* **Task**:
Copy the entries that follow, exactly and completely.

Records contained in a dataset:
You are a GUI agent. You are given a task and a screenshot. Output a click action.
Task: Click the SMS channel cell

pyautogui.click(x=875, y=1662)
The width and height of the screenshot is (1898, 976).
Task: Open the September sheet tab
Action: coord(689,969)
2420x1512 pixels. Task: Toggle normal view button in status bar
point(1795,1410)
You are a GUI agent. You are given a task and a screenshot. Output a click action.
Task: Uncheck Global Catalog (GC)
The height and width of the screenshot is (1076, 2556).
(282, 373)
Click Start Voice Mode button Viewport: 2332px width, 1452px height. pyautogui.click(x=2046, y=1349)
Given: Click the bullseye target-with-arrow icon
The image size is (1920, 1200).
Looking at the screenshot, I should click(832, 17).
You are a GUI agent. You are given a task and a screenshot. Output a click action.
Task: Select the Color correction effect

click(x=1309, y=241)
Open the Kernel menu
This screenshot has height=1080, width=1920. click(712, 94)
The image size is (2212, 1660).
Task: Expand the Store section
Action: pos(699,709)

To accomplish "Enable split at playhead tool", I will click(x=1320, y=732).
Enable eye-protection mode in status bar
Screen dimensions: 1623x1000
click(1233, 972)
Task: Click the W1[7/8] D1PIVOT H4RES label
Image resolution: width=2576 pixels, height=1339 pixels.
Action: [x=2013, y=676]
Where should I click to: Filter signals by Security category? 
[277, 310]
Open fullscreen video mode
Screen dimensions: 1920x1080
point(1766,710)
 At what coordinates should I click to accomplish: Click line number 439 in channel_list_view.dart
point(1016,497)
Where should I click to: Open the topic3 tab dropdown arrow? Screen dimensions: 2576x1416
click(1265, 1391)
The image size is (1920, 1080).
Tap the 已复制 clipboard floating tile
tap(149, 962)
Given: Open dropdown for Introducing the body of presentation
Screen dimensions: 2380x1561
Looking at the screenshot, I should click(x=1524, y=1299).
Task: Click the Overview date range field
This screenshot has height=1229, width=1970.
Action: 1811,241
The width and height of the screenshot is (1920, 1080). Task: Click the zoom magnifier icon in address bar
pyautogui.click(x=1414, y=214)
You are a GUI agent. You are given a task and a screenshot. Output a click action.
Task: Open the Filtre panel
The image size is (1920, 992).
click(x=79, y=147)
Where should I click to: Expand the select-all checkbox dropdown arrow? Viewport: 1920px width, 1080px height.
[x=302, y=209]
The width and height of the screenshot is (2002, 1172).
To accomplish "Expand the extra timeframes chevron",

* **Answer section**:
You are a GUI agent. You are given a task and a screenshot. Output a click action.
Task: Click the SMS channel cell

pyautogui.click(x=875, y=1662)
The width and height of the screenshot is (1898, 976).
Task: Open the September sheet tab
Action: coord(689,969)
2420x1512 pixels. Task: Toggle normal view button in status bar
point(1795,1410)
You are a GUI agent. You are given a task and a screenshot. Output a click action.
Task: Uncheck Global Catalog (GC)
The height and width of the screenshot is (1076, 2556).
(282, 373)
Click Start Voice Mode button Viewport: 2332px width, 1452px height. pyautogui.click(x=2046, y=1349)
Given: Click the bullseye target-with-arrow icon
The image size is (1920, 1200).
Looking at the screenshot, I should click(832, 17).
You are a GUI agent. You are given a task and a screenshot. Output a click action.
Task: Select the Color correction effect

click(x=1309, y=241)
Open the Kernel menu
This screenshot has height=1080, width=1920. click(712, 94)
The image size is (2212, 1660).
Task: Expand the Store section
Action: pos(699,709)

To accomplish "Enable split at playhead tool", I will click(x=1320, y=732).
Enable eye-protection mode in status bar
Screen dimensions: 1623x1000
click(1233, 972)
Task: Click the W1[7/8] D1PIVOT H4RES label
Image resolution: width=2576 pixels, height=1339 pixels.
Action: [x=2013, y=676]
Where should I click to: Filter signals by Security category? 
[277, 310]
Open fullscreen video mode
Screen dimensions: 1920x1080
point(1766,710)
 At what coordinates should I click to accomplish: Click line number 439 in channel_list_view.dart
point(1016,497)
Where should I click to: Open the topic3 tab dropdown arrow? Screen dimensions: 2576x1416
click(1265, 1391)
The image size is (1920, 1080).
Tap the 已复制 clipboard floating tile
tap(149, 962)
Given: Open dropdown for Introducing the body of presentation
Screen dimensions: 2380x1561
Looking at the screenshot, I should click(x=1524, y=1299).
Task: Click the Overview date range field
This screenshot has height=1229, width=1970.
Action: 1811,241
The width and height of the screenshot is (1920, 1080). Task: Click the zoom magnifier icon in address bar
pyautogui.click(x=1414, y=214)
You are a GUI agent. You are given a task and a screenshot. Output a click action.
Task: Open the Filtre panel
The image size is (1920, 992).
click(x=79, y=147)
Where should I click to: Expand the select-all checkbox dropdown arrow? Viewport: 1920px width, 1080px height.
[x=302, y=209]
The width and height of the screenshot is (2002, 1172).
To accomplish "Expand the extra timeframes chevron",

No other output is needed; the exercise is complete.